I had a shoot (we're doing a short horror-ish flick)

Sony colour is perfect for horror!

Quote

and we had the D850 as a c-cam for two days, then later replaced it with the A7sII. The A7sII looked significantly better than the D850. We shot in quite lowlight. The differences were:

1. Weird colors and noise patterns with the D850 (we dialed contrast low but didn't test any of the noise reduction modes)

Don't dial contrast low on a standard profile.

Didn't you use the Flat profile instead? It's like c-log!

Quote

2. Good looking slog2/sgamut3 with the A7sII. D850 couldn't touch it at all.

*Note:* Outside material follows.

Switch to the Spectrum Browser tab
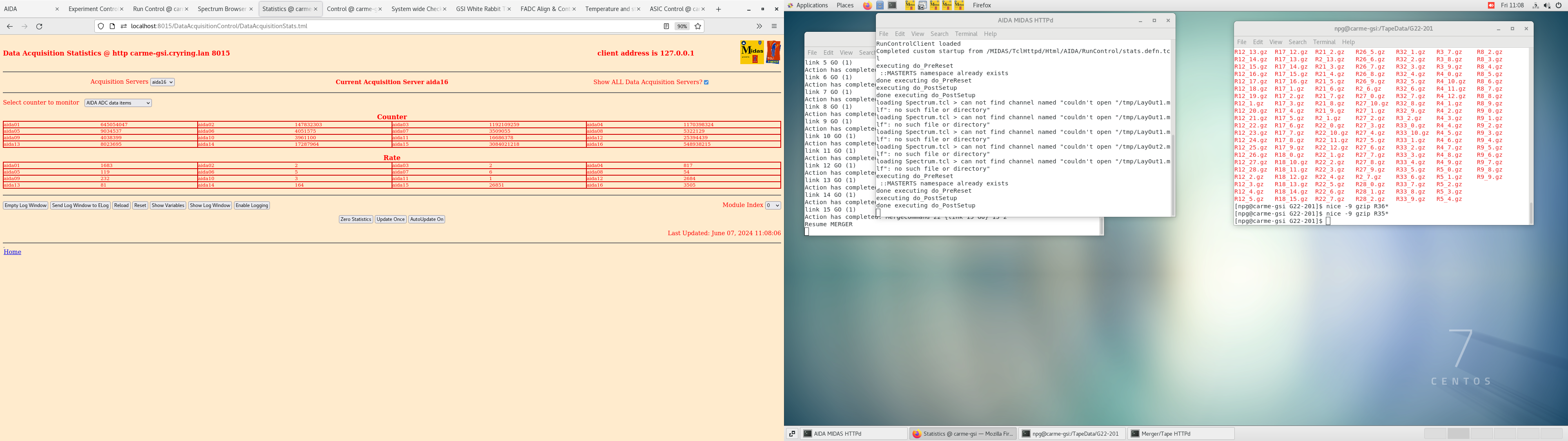This screenshot has width=1568, height=441. 222,9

Couldn't touch it all, well that's a bit dramatic I'd say. When both are graded they end up with very similar dynamic range.

Nikon's colour science is excellent. S-LOG 2 is good to have, but I prefer rec2020 colour mode and HLG on the A7R3 to S-LOG2.

Quote

We also tested the D850 autofocus but it was rubbish, went back to manual quickly. Only one shot of the two days shoot in the final product came from the D850, the A7sII c-cam scored several shots in the flick (main cam was Blackmagic Ursa with lots of 5d raw mixed in).

Was it a zombie film?

Yes D850 autofocus is undead. Video at least. Stills, it's best on the market and level with D5! If you had blackmagic as A-cam and A7S as C cam, what was B-cam? Was it 5D raw? Did you also have D cam, E cam, Z cam too?! :) (Z cam = zombie cam). So many cameras. You must have more than even me! ;)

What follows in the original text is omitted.